EXERCISE DETAILS.
Exact reproduction required: the lines below from the line with "Expand the user account chevron" to the line with "Task: Click the opening foreach tag name", both ends included, and no others.

Stored dataset items.
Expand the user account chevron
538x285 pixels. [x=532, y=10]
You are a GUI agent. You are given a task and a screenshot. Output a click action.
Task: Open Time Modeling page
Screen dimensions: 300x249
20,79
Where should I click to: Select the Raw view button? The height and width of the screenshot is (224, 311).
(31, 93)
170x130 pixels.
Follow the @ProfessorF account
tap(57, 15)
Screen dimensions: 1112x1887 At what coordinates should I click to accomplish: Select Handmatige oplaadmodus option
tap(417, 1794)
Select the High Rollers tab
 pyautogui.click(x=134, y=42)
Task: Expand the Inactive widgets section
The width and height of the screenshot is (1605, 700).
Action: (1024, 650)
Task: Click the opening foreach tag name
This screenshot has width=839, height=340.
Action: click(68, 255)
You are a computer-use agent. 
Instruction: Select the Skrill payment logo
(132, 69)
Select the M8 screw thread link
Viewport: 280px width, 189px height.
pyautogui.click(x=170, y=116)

--

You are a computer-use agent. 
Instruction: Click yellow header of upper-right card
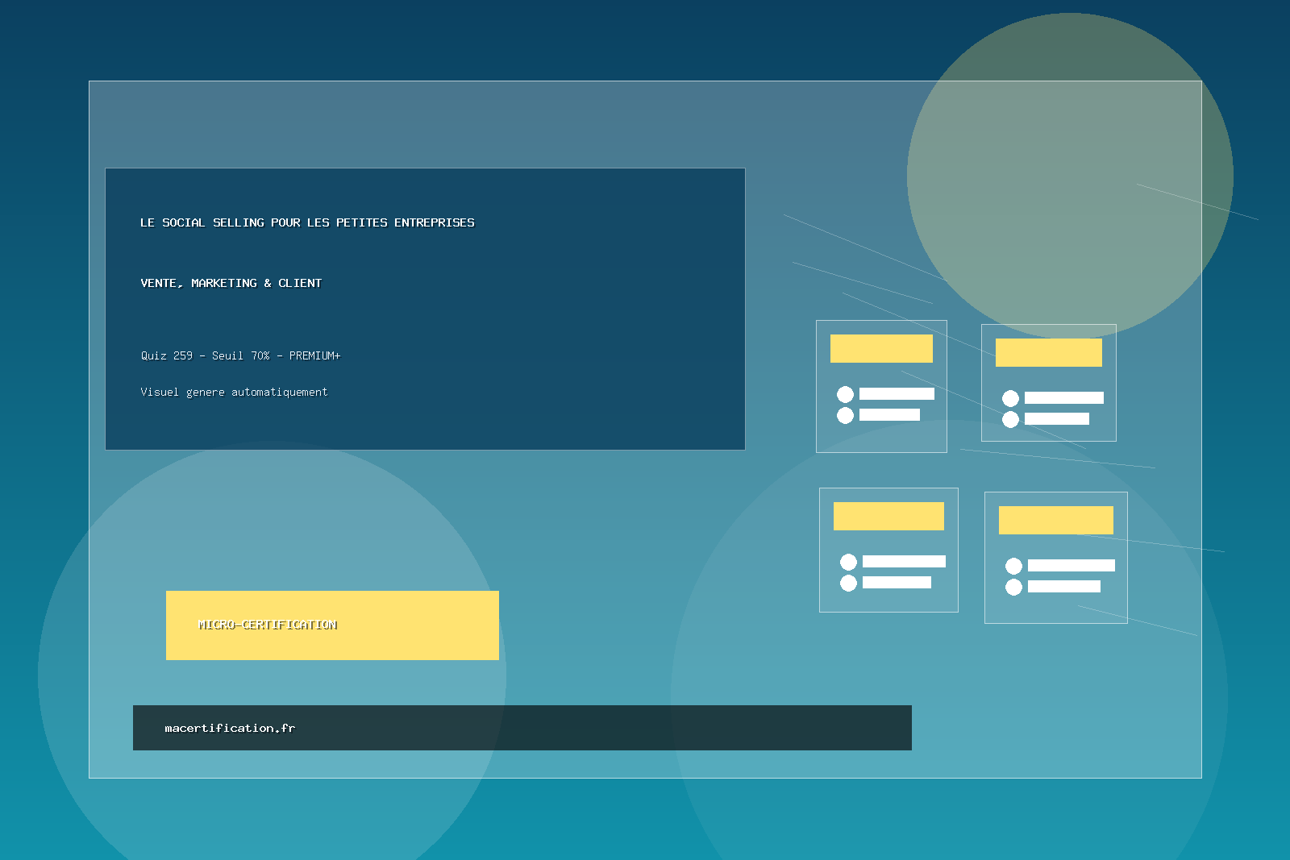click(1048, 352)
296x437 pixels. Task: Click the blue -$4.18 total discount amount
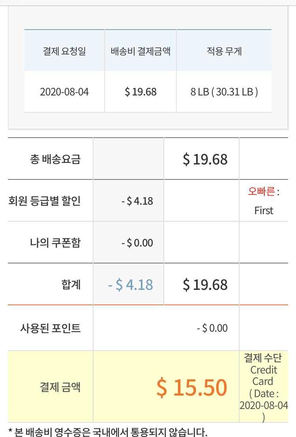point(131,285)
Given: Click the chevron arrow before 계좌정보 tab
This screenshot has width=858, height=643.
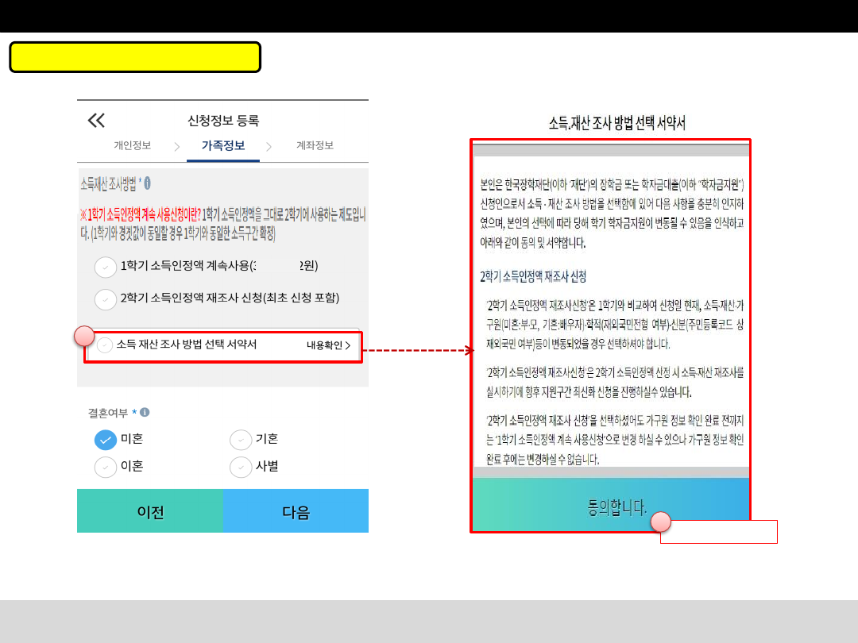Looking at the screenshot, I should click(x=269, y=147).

---

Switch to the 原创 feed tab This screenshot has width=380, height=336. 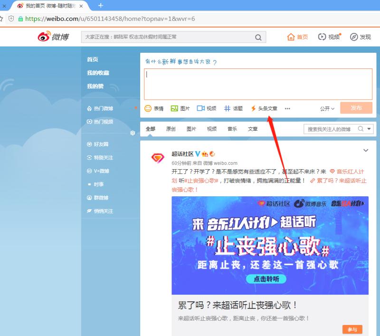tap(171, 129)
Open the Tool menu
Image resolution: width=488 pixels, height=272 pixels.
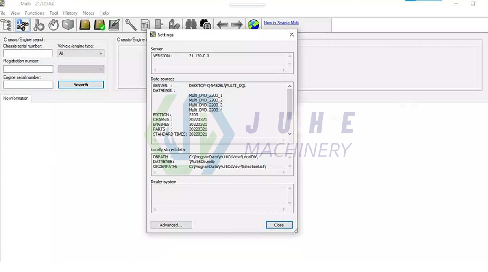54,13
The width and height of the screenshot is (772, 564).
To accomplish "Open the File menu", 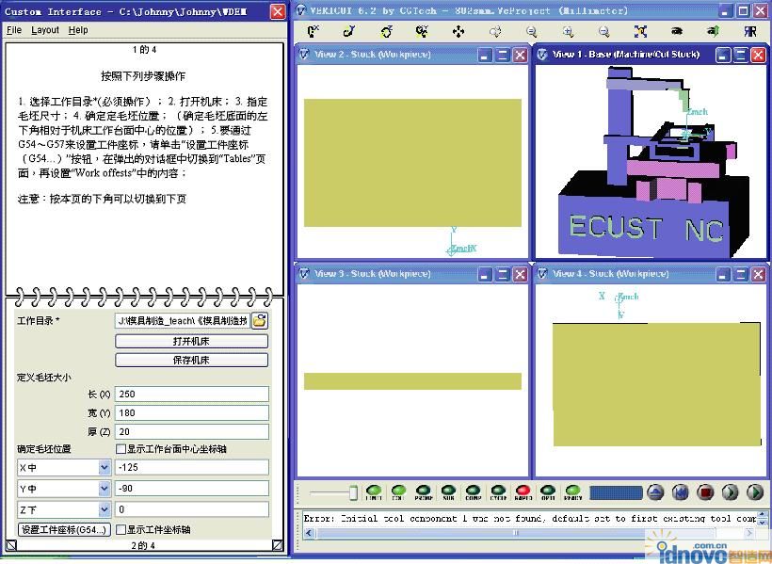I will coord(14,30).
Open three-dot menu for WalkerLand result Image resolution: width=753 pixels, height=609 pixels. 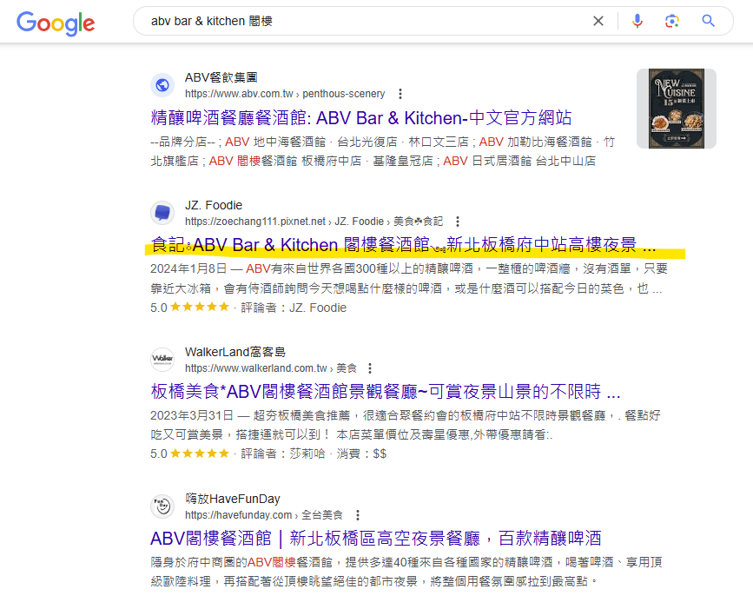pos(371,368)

EXERCISE OUTPUT.
Expand the user account chevron
538x285 pixels. [x=532, y=10]
You are a GUI agent. You are given a task and a screenshot. Output a click action.
Task: Open Time Modeling page
Screen dimensions: 300x249
20,79
Where should I click to: Select the Raw view button? The height and width of the screenshot is (224, 311).
(31, 93)
170x130 pixels.
Follow the @ProfessorF account
tap(57, 15)
Screen dimensions: 1112x1887 At what coordinates should I click to accomplish: Select Handmatige oplaadmodus option
tap(417, 1794)
Select the High Rollers tab
 pyautogui.click(x=134, y=42)
Task: Expand the Inactive widgets section
The width and height of the screenshot is (1605, 700).
Action: (1024, 650)
Task: Click the opening foreach tag name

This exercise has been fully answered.